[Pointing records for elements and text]

===============

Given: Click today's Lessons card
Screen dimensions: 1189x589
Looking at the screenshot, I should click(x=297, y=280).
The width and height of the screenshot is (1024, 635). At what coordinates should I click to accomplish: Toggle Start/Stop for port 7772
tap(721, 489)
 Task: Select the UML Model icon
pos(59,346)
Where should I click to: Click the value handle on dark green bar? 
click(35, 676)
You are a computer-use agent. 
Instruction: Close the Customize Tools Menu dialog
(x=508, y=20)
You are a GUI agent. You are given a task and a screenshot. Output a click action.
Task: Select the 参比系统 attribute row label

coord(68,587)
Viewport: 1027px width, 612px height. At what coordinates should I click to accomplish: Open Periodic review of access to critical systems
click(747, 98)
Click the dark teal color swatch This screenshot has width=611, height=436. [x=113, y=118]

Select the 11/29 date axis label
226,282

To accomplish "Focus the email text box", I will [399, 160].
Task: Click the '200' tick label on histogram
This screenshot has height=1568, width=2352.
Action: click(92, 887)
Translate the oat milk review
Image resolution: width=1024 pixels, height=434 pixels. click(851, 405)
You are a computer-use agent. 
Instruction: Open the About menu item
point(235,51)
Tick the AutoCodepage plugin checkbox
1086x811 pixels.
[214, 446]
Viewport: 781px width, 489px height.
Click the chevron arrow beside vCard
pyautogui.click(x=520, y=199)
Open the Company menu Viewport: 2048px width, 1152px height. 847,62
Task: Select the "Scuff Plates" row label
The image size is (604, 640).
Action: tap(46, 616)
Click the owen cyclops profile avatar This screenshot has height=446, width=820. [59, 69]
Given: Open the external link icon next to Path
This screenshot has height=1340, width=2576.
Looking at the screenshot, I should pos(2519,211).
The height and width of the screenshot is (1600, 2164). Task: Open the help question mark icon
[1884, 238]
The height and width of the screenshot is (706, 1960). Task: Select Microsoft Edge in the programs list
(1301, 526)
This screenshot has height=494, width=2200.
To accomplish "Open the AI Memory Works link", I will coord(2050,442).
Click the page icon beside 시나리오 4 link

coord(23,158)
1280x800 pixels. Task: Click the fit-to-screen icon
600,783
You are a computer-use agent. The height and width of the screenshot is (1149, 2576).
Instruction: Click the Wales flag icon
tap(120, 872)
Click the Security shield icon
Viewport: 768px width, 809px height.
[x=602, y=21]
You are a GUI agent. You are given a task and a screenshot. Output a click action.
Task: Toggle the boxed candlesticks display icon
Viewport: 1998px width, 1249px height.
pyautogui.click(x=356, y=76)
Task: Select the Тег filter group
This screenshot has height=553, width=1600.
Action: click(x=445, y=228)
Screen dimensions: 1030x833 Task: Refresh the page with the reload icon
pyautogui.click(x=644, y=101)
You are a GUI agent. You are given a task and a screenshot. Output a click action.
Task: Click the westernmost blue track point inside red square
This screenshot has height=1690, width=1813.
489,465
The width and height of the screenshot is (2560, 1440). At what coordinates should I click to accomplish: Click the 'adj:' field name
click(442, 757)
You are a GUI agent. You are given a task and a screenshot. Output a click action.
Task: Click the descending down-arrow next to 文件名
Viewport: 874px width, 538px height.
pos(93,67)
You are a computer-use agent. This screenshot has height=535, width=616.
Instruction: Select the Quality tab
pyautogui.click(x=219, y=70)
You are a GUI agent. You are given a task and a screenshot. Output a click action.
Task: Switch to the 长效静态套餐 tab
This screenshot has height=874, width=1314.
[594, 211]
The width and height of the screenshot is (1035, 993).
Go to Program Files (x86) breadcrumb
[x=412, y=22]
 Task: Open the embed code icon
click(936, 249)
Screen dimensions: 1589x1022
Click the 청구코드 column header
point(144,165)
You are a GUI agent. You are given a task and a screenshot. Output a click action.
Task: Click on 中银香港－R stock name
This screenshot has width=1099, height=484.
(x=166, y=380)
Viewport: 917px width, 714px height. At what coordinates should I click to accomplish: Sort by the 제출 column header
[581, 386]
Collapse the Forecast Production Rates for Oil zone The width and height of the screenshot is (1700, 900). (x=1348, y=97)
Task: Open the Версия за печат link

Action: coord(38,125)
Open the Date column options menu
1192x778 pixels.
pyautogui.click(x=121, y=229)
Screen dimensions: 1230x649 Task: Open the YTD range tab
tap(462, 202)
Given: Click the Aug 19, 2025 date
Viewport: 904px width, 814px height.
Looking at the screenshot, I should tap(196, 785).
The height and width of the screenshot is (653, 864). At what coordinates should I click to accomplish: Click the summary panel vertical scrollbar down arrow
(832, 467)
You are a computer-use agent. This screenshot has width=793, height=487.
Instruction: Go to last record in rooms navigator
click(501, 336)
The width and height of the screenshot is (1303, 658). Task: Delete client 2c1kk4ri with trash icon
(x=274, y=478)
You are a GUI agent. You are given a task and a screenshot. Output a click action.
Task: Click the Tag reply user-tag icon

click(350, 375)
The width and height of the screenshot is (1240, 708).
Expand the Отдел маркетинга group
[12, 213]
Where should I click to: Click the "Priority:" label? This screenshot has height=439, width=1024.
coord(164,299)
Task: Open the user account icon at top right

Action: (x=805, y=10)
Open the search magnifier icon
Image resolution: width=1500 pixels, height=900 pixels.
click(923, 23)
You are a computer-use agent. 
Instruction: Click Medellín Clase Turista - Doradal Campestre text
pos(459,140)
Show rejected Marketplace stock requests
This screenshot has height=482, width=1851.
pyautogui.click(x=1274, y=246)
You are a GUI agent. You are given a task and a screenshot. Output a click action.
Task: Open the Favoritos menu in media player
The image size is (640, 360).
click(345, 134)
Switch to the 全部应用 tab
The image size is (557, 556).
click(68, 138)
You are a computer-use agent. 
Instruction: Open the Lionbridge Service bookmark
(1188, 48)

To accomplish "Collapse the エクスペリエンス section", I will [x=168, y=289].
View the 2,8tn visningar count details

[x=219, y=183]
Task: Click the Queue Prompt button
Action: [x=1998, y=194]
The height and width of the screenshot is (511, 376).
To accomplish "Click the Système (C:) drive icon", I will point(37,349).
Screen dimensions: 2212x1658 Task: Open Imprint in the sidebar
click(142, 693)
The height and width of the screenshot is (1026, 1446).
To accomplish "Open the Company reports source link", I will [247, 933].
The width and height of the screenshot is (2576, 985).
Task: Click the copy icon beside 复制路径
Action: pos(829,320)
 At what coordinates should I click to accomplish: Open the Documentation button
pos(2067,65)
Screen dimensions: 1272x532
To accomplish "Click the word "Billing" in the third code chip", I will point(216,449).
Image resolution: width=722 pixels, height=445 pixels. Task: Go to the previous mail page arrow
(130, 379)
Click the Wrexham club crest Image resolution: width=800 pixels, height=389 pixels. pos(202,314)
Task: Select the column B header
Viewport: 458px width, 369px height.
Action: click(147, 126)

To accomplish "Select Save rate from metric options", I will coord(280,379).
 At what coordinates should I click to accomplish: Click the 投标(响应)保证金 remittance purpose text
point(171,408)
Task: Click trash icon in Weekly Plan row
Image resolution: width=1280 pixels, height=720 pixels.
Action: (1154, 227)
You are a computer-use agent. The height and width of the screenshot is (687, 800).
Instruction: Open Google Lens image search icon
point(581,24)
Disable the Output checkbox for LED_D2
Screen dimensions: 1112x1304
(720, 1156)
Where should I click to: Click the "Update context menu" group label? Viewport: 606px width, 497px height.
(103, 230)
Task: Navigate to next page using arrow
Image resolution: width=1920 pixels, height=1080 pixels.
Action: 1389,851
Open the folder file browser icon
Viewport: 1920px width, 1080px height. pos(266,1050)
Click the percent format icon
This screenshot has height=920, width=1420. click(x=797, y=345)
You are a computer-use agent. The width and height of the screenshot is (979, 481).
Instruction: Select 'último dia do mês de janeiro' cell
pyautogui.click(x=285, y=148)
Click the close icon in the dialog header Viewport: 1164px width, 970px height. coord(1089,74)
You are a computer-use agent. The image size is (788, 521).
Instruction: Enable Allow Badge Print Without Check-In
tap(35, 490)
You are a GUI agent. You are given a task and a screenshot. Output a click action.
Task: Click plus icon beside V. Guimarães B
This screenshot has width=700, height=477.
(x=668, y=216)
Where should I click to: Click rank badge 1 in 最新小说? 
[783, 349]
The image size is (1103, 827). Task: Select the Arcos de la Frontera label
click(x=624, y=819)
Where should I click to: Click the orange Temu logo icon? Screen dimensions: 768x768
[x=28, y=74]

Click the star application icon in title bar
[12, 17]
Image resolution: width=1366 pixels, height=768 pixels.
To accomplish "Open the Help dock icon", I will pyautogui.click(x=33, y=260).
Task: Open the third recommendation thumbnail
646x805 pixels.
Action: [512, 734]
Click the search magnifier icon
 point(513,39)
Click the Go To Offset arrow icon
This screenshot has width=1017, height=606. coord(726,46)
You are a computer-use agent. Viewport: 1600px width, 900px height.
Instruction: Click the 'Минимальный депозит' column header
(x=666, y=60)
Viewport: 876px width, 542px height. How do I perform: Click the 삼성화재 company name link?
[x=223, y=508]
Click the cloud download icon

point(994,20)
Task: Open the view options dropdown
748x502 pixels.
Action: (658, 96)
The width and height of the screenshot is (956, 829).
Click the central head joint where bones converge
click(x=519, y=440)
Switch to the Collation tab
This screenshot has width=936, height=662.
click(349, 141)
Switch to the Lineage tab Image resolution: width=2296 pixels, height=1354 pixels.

===============

== Requirements ==
Please recast the stretch of lines from the one containing "Where should I click to: Click the value" through the one containing "Click the owen" as a numbered list, leaving out any blank lines.

== Answer to the exercise ==
1. Where should I click to: Click the value handle on dark green bar? 
2. click(35, 676)
3. You are a computer-use agent. 
4. Instruction: Close the Customize Tools Menu dialog
5. (x=508, y=20)
6. You are a GUI agent. You are given a task and a screenshot. Output a click action.
7. Task: Select the 参比系统 attribute row label
8. coord(68,587)
9. Viewport: 1027px width, 612px height. At what coordinates should I click to accomplish: Open Periodic review of access to critical systems
10. click(747, 98)
11. Click the dark teal color swatch This screenshot has width=611, height=436. [x=113, y=118]
12. Select the 11/29 date axis label
13. 226,282
14. To accomplish "Focus the email text box", I will [399, 160].
15. Task: Click the '200' tick label on histogram
16. This screenshot has height=1568, width=2352.
17. Action: click(92, 887)
18. Translate the oat milk review
19. Image resolution: width=1024 pixels, height=434 pixels. click(851, 405)
20. You are a computer-use agent. 
21. Instruction: Open the About menu item
22. point(235,51)
23. Tick the AutoCodepage plugin checkbox
24. 1086x811 pixels.
25. [214, 446]
26. Viewport: 781px width, 489px height.
27. Click the chevron arrow beside vCard
28. pyautogui.click(x=520, y=199)
29. Open the Company menu Viewport: 2048px width, 1152px height. 847,62
30. Task: Select the "Scuff Plates" row label
31. The image size is (604, 640).
32. Action: tap(46, 616)
33. Click the owen cyclops profile avatar This screenshot has height=446, width=820. [59, 69]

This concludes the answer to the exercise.